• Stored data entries
=== Section Start ===
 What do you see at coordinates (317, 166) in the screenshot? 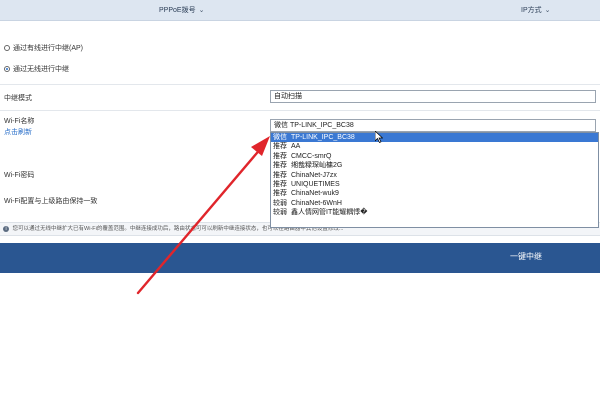
I see `dropdown-item-ssid: 缃戠粶琛屾槦2G` at bounding box center [317, 166].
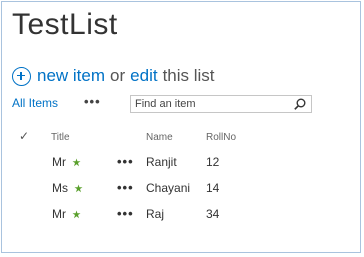  What do you see at coordinates (213, 214) in the screenshot?
I see `rollno-cell: 34` at bounding box center [213, 214].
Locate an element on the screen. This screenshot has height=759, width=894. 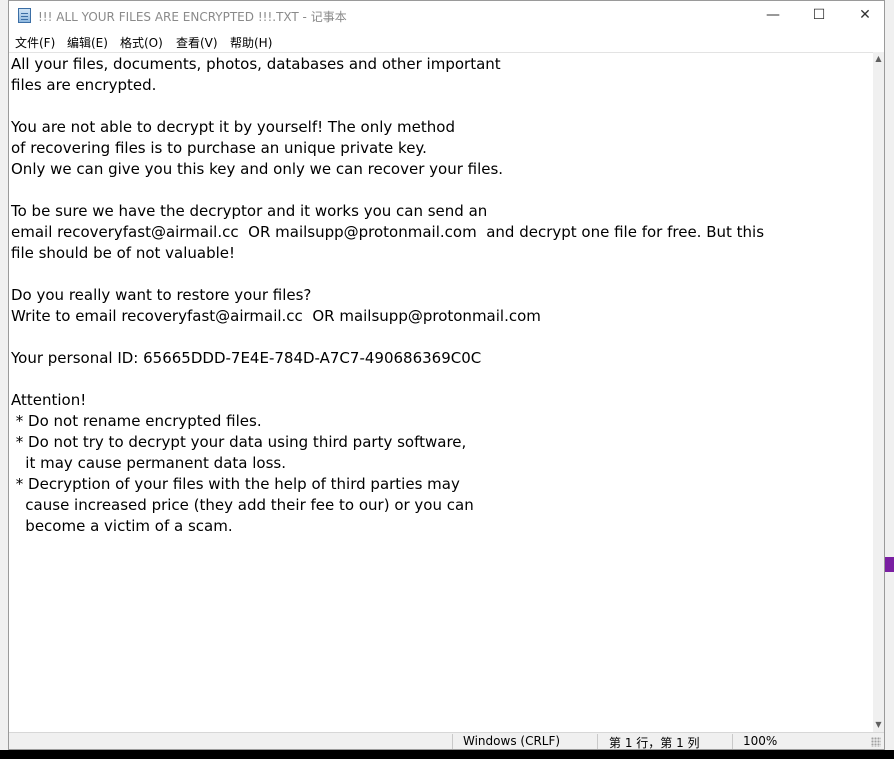
background-window-left is located at coordinates (4, 380).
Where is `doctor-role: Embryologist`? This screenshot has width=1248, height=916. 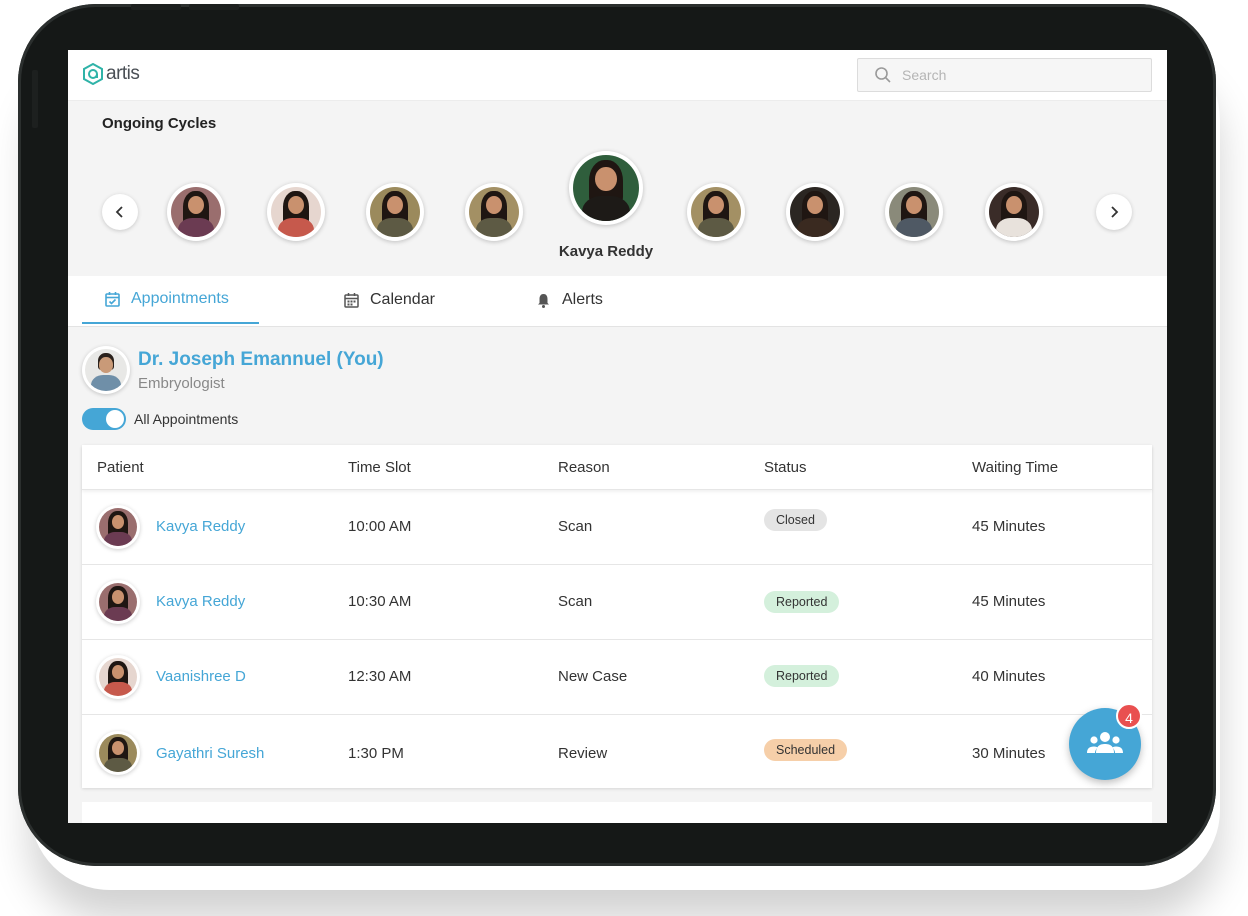 doctor-role: Embryologist is located at coordinates (182, 384).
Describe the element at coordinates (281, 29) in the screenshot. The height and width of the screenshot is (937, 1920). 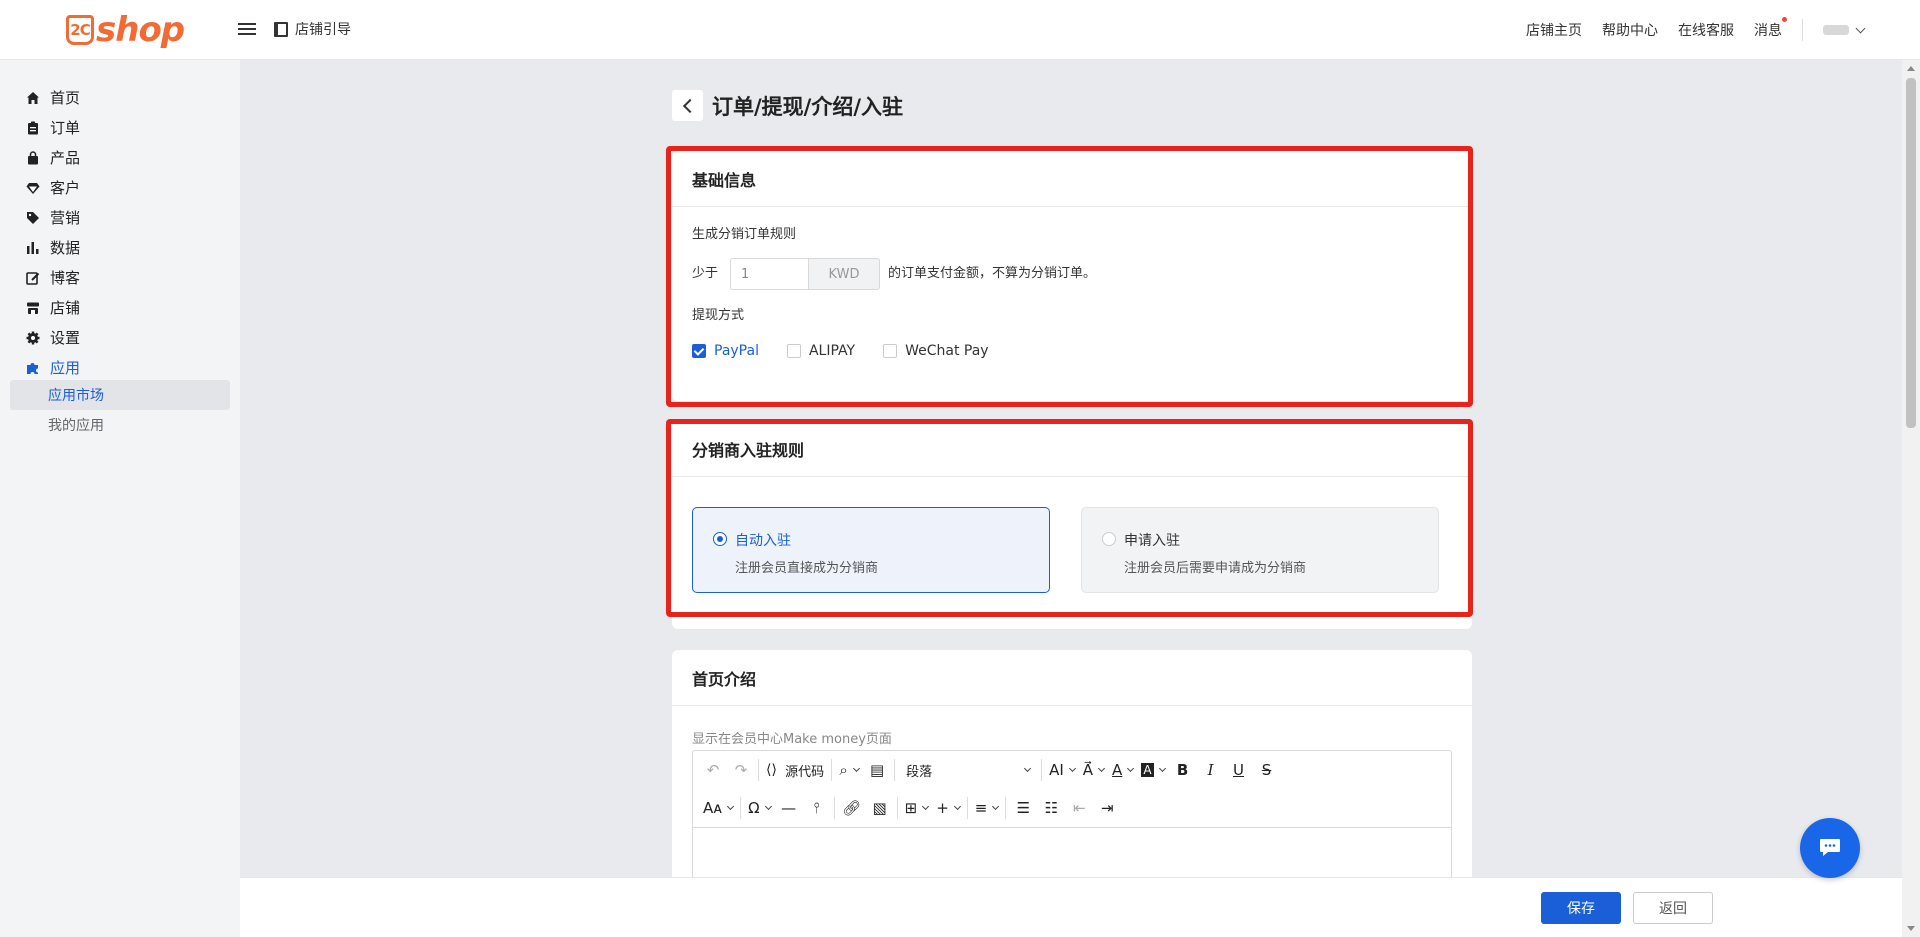
I see `book-icon` at that location.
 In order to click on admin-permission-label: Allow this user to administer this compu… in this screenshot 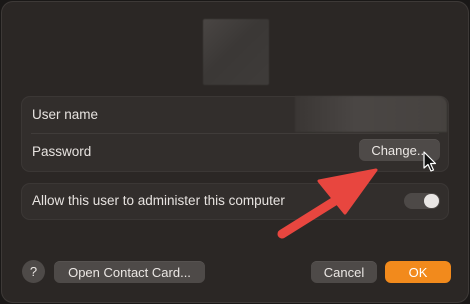, I will do `click(158, 200)`.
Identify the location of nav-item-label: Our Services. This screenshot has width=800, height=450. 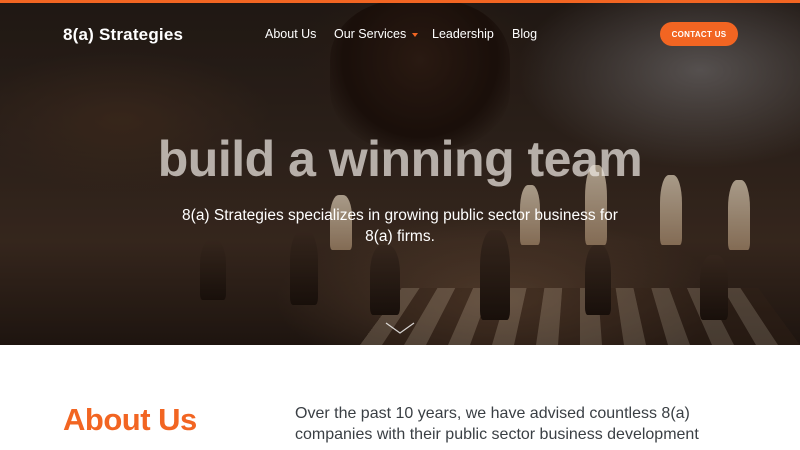
(370, 34).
=== Section End ===
• Exercise instructions
Turn the data, from its first line through the line containing "background-window-left is located", into a Markdown table with columns Row and Entry, numbering each line and skipping blank lines. Omit the pictures.

• Result of this exercise
| Row | Entry |
|---|---|
| 1 |  What do you see at coordinates (317, 166) in the screenshot?  |
| 2 | I see `dropdown-item-ssid: 缃戠粶琛屾槦2G` at bounding box center [317, 166]. |
| 3 |   What do you see at coordinates (213, 214) in the screenshot? |
| 4 | I see `rollno-cell: 34` at bounding box center [213, 214]. |
| 5 | Locate an element on the screen. This screenshot has height=759, width=894.  |
| 6 | background-window-left is located at coordinates (4, 380). |